There are two main types of PV—traditional crystalline silicon and newer thin-film PV. In 2010, crystalline silicon production was more than double the output of 2009, accounting for over 80 percent of all PV produced. While thin-film production did not keep pace, it still grew by more than 60 percent. First Solar, a U.S. firm, maintained its leadership role in thin-film production, accounting for over 40 percent of world output, most of it produced in Malaysia. 

Data provided to Earth Policy Institute by GTM Research show that Chinese manufacturers again dominated the global industry in 2010, with close to 11,000 megawatts of PV cell production. (See data at www.earth-policy.org.) This was the seventh consecutive year in which China at least doubled its PV output. Taiwan was a distant second with 3,600 megawatts produced, followed by Japan with 2,200 megawatts, Germany with 2,000 megawatts, and the United States with 1,100. The top five countries thus accounted for 82 percent of total world PV production. 
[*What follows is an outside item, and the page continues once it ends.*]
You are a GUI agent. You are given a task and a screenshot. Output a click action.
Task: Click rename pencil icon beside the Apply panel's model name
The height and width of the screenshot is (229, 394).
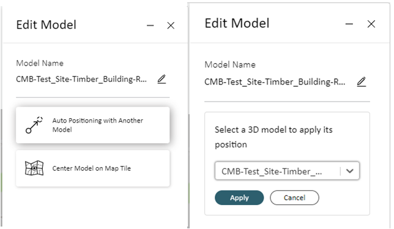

While Germany ranks fourth in solar cell manufacturing, it towers above all other countries in terms of actual electricity generation from solar panels. Germany has widened its lead in this category each year since overtaking Japan in 2004 and, after adding 7,400 megawatts in 2010, now boasts 17,200 megawatts of installed PV. This is more than 40 percent of global capacity and over four times the 3,800 megawatts in Spain, the number two country. PV in Germany now generates enough electricity to meet the power demand of some 3.4 million German homes.

Japan installed close to 1,000 megawatts of new PV capacity in 2010. It is the third-ranked country in installed PV, with a total of 3,600 megawatts. As solar adoption accelerates in Japan, its national target of 28,000 megawatts by 2020 may be easily surpassed, especially as the country weighs energy alternatives following the March 2011 Fukushima nuclear disaster. 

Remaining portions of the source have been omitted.